_THE EXERCISE:_ Format the rows from the line containing "Click the folder with magnifier toolbar icon" through the end of the rows as a numbered list, leaving out blank lines and pictures.

_INPUT MATERIAL:_
================

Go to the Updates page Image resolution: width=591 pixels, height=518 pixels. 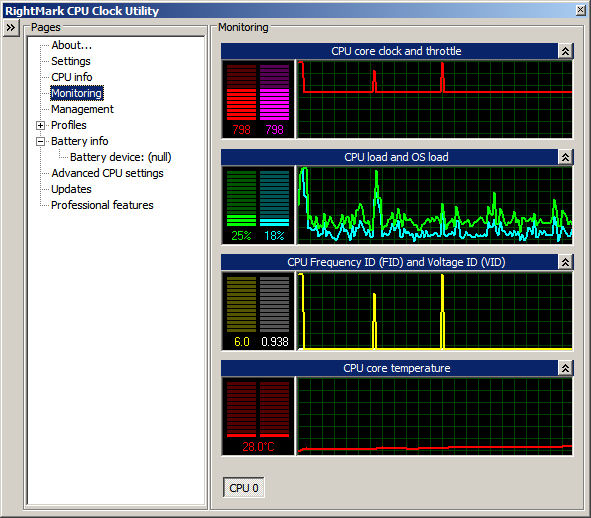click(71, 189)
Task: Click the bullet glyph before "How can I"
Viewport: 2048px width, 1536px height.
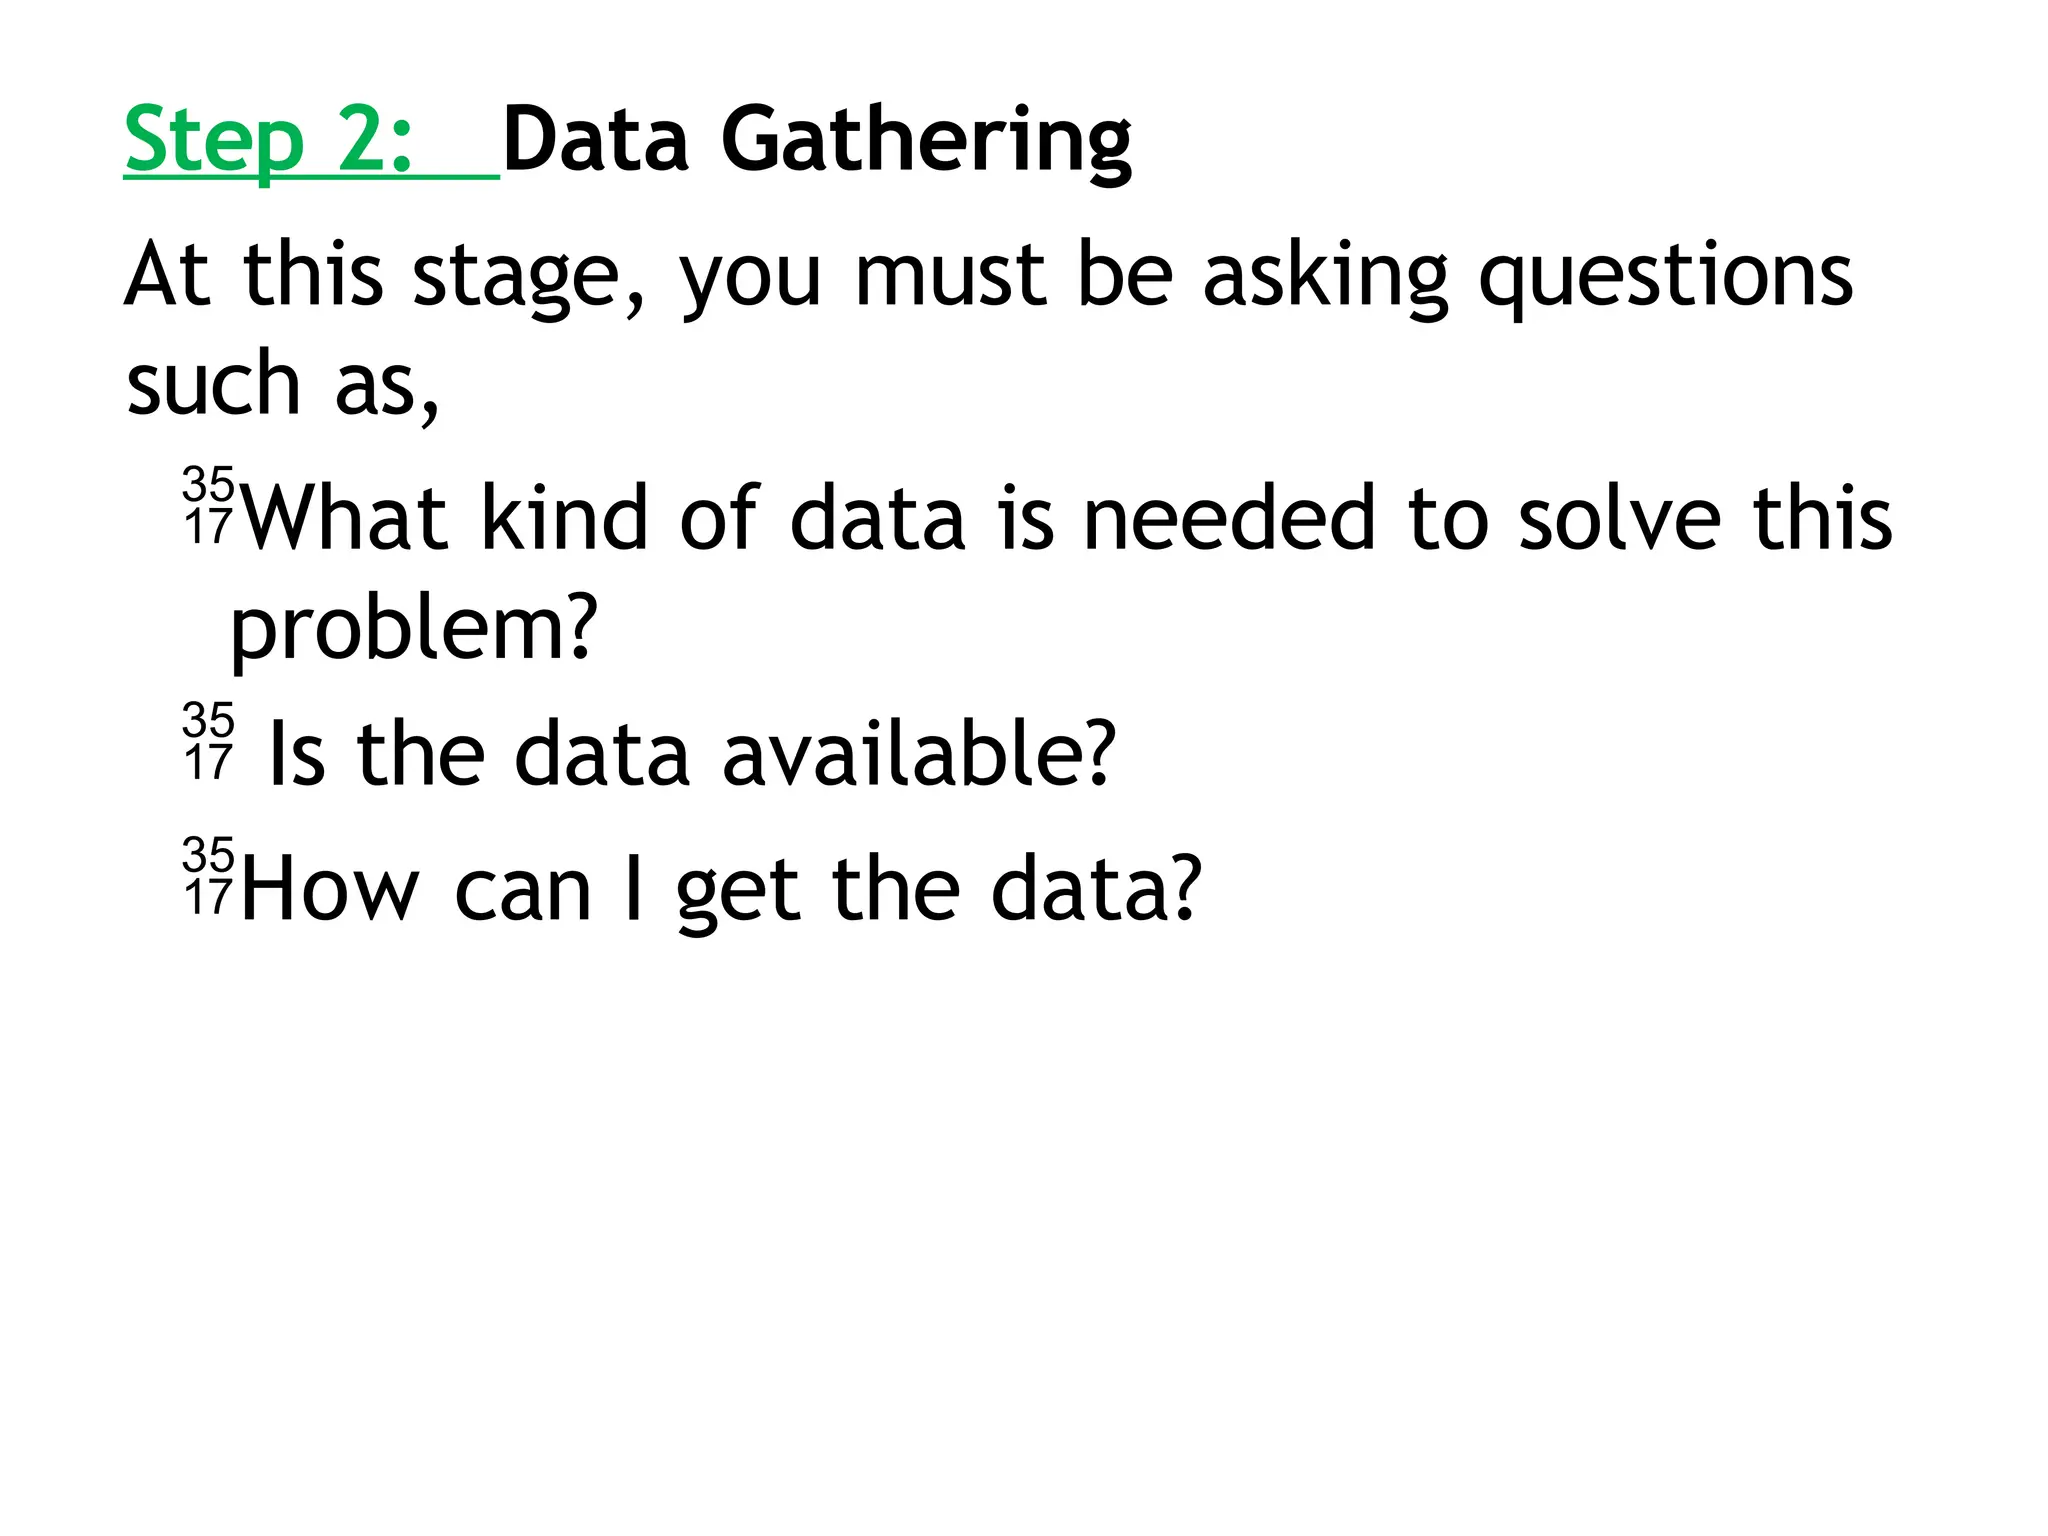Action: coord(209,876)
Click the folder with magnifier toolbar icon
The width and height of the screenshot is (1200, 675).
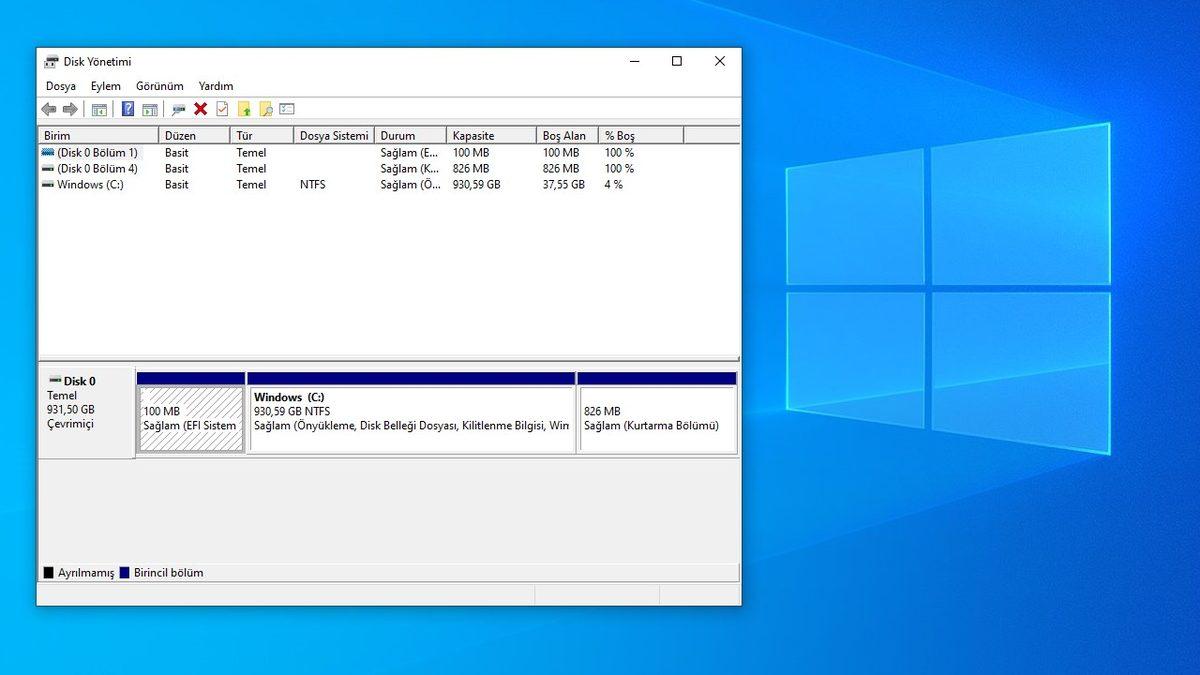pos(265,109)
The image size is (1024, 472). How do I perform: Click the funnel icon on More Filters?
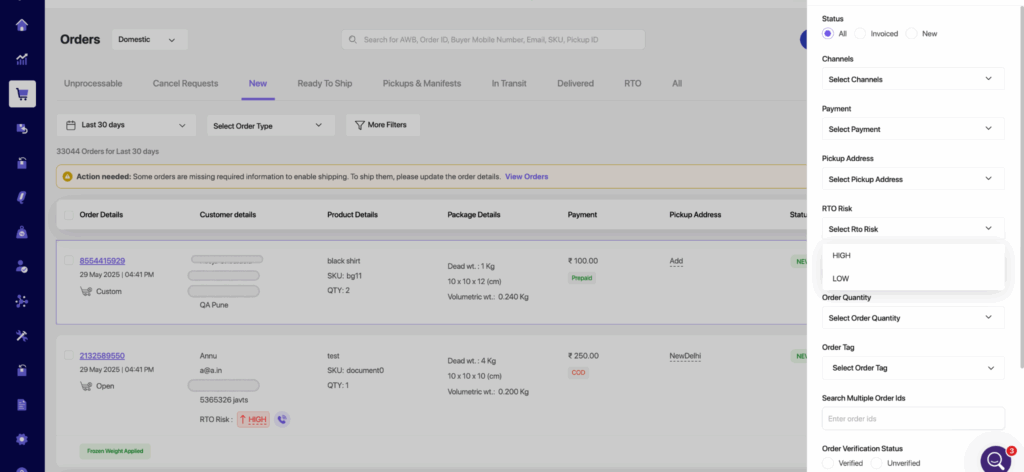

================

_WRITTEN SOLUTION:_
1. Click the folder with magnifier toolbar icon
2. The width and height of the screenshot is (1200, 675).
3. pos(265,109)
4. The image size is (1024, 472). How do I perform: Click the funnel icon on More Filters?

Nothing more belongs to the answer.